Throughout the country, almost two-thirds of Americans support a pathway to citizenship for undocumented immigrants according to a new poll based on national surveys, a state survey of Ohio, and focus groups held in Florida and Arizona. While states remain active in the world of immigration policy, the focus remains on the federal government to address the issue.
Last week, the New Jersey State Senate passed the New Jersey Tuition Equality Act, offering in-state tuition and financial aid to undocumented students in the state. The bill now returns to the state Assembly, where “a similar bill, but one that does not include a provision allowing undocumented students to receive financial aid,” already passed.
The bill is expected to be approved by the Assembly, and the question remains whether Governor Chris Christie will sign or veto the bill.

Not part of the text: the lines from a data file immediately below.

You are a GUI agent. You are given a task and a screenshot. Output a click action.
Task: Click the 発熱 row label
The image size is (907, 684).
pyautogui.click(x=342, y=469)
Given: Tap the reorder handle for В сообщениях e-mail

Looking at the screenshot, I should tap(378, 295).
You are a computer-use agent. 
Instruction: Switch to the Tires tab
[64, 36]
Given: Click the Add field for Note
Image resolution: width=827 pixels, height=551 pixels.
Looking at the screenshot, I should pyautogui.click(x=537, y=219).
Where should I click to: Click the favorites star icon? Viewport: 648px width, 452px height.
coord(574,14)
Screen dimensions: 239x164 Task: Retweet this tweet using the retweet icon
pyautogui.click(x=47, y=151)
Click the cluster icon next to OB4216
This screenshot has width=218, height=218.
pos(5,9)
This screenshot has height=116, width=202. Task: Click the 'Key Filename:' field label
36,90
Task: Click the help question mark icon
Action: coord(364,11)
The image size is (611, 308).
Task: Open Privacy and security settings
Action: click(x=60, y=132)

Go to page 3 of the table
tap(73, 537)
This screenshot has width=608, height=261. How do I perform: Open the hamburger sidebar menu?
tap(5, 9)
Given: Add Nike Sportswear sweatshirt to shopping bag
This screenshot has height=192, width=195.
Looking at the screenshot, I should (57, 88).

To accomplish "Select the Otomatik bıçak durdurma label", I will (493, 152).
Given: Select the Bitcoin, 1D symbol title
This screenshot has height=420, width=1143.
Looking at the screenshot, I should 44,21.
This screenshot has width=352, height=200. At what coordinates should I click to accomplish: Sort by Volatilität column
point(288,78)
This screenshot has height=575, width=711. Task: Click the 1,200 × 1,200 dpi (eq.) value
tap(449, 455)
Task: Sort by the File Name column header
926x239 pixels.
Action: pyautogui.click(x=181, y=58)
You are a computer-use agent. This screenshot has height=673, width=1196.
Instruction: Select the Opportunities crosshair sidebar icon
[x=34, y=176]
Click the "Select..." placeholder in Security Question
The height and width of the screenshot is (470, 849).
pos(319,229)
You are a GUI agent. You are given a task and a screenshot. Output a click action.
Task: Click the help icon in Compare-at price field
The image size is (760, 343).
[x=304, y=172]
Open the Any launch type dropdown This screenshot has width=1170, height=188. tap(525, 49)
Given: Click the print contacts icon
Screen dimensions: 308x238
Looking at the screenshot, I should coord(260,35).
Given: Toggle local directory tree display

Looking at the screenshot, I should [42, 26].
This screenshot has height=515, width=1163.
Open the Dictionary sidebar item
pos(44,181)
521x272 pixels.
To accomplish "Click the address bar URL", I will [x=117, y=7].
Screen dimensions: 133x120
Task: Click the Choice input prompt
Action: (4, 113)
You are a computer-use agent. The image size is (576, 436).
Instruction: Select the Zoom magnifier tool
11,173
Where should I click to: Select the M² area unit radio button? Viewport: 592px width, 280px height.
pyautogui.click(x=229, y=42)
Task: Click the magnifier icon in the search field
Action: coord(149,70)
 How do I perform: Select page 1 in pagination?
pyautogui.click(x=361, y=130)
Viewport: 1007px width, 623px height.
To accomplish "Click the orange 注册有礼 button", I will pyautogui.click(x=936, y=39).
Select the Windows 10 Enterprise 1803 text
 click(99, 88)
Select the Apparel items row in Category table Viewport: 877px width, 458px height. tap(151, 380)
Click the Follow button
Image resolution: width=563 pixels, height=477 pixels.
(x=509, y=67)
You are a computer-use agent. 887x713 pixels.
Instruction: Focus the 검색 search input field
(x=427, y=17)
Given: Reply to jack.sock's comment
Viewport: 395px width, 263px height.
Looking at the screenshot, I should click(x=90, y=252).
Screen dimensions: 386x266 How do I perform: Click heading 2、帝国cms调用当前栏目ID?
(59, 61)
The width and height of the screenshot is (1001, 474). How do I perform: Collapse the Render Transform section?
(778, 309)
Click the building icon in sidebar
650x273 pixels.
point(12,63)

In related news, a recent analysis of Oregon’s public university system, which recently adopted in-state tuition for undocumented students, found only 25 students enrolled this year in the tuition equity program. In Arizona, two community college students in Maricopa County signed on as defendants against Attorney General Tom Horne’s attempt to block in-state tuition for DACA recipients.
Maryland state legislators working with the American Civil Liberties Union are planning to introduce a California-style Trust Act that would “limit local police involvement in immigration enforcement.” Not everyone is happy about this possibility, especially Frederick County’s sheriff, who has participated in local immigration enforcement programs.
While we often focus on policies to integrate immigrants into the community locally, we can sometimes overlook the role of refugees in metro areas. Last week, central and upstate New York NPR affiliates detailed the contributions of refugees to metropolitan economies from Buffalo to Utica.
A good deal of state legal policy emerged last week. The New York Times reports the New York Court of Appeals ruled “judges must warn immigrant defendants that they face deportation if they plead guilty to a felony,” reversing a 1995 ruling. In Pennsylvania, the state prison system is beginning to return undocumented immigrants convicted of non-violent offenses to their country of origin before completing their sentence as a cost saving measure. In Iowa, the state Supreme Court ruled undocumented workers are eligible for workers’ compensation. On the other hand, Al Jazeera America reports on policy violations in Alabama, where “certain counties… have been refusing to provide undocumented immigrants with marriage licenses,” violating federal law.